One of the biggest blessings for me was to watch God strike a match in the souls of my students. I wish you could see their eyes when they tell about the conversation in the pulperia or the man they met on the street. I wish you could hear the excitement when they ask, “Miss, what if we did this EVERY day??”
I was weeping on that bus because I knew God spoke to their hearts when they made themselves available to do His will. Yesterday, before we left I was crazy, crazy with excitement. The official “mission trip” had ended, but I know the work through these students’ lives has only begun! Tired may very well describe us today, as we walk around school like zombies, but SATISFIED is more appropriate. One of the students told me yesterday, “Miss, I’ve never felt so productive in my entire life.” Yes, we’re tired… but we are so confident that our weariness is for a beautiful purpose that it doesn’t matter.

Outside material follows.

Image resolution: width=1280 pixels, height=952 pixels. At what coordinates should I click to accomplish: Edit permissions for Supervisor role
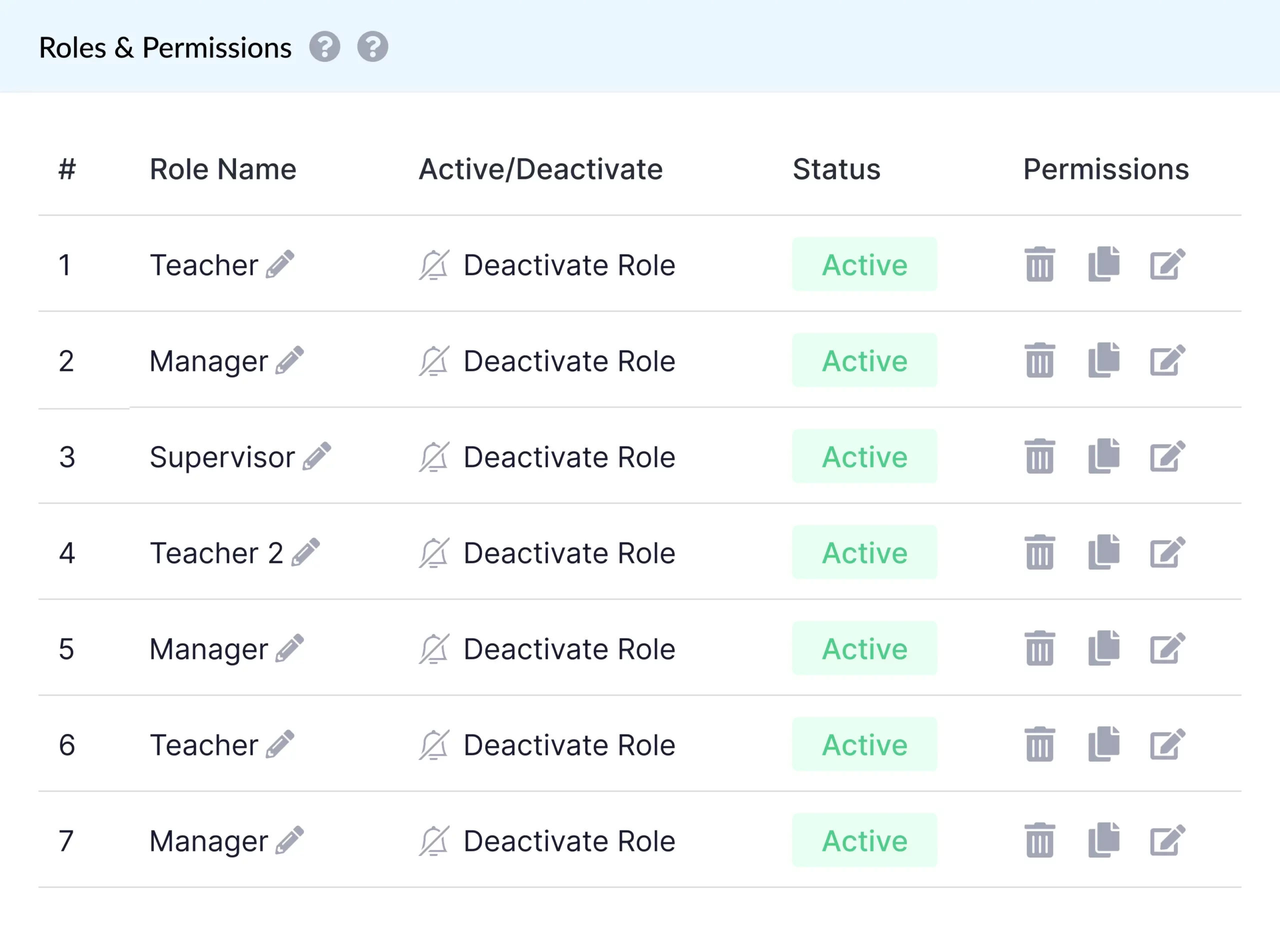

In fact, it feels good to give so much energy to something we believe in so strongly!
Here is a story from one of the beautiful students, Marianna,
A cliché quote that sums up what we lived on the mission trip is; expect the unexpected.
Going into this trip, I was very skeptical. I did not believe that doors and hearts woud be opened starting with the PCA kids, even less when referring to the people from Honduras. But I was so wrong! We met and saw and interacted with some of the most beautiful people in the world, from the most fortunate kids (the team from Dallas) to the village people who essentially have nothing. One of the most amazing things was the breaking of what seemed like the “Berlin Wall” that stood between cultural and social groups.

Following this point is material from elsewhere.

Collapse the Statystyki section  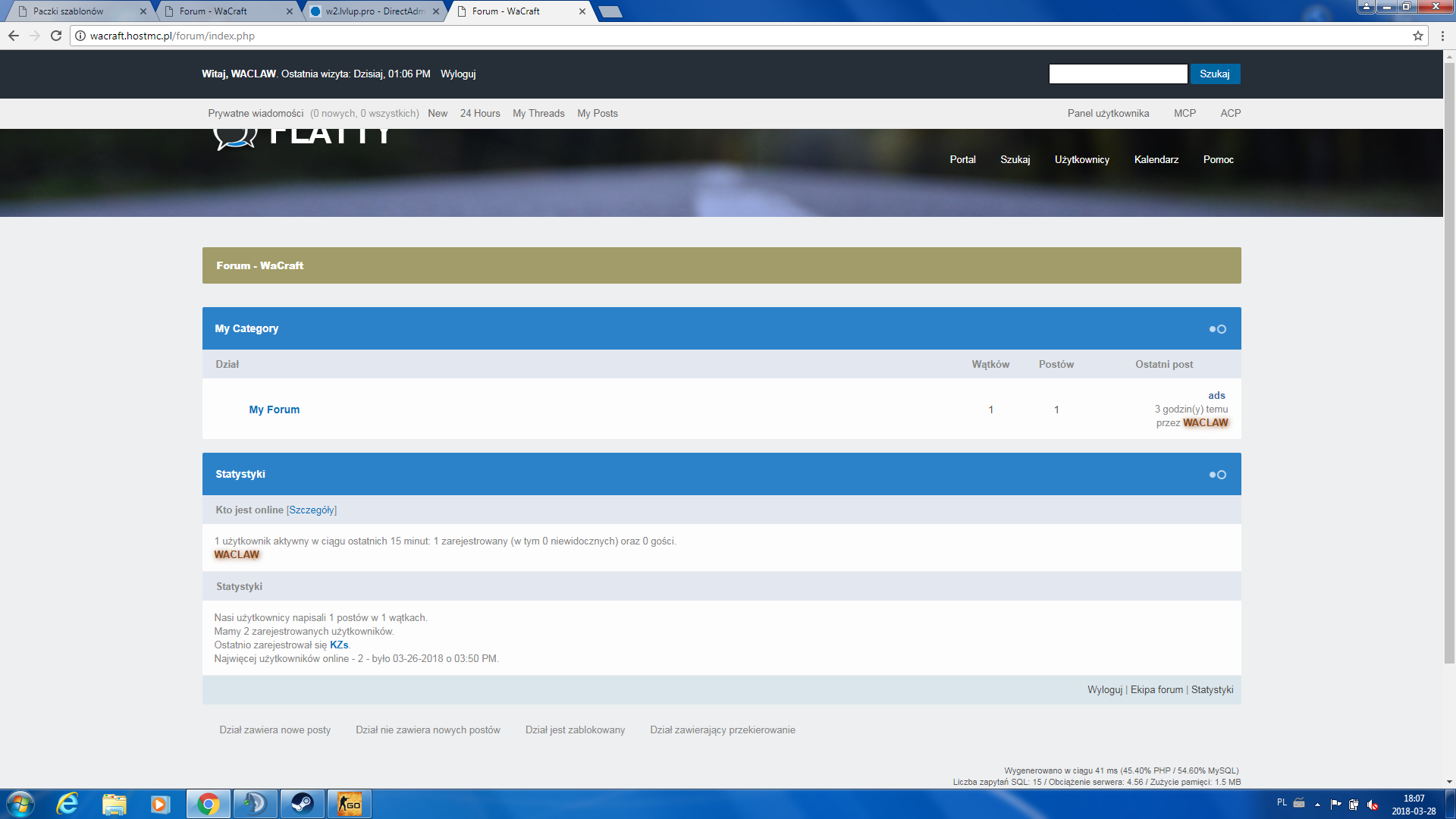(1217, 475)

My first evangelizing experience was to a drunk man called Reinaldo who, at first glance, was the kind of person you would avoid by crossing to the other side of the street. But in that moment we thought: Wait, THIS is who we are here for. We were helping the broken and empty but it wasn’t really us – it was God through us and for us. We came in with open minds and left with open, love-filled hearts. All to the glory of the Lord!
I know that there will never be a replica of this trip but I encourage the world to drop everything and go live it up for God. The joy you will experience will be more than you can ever imagine!!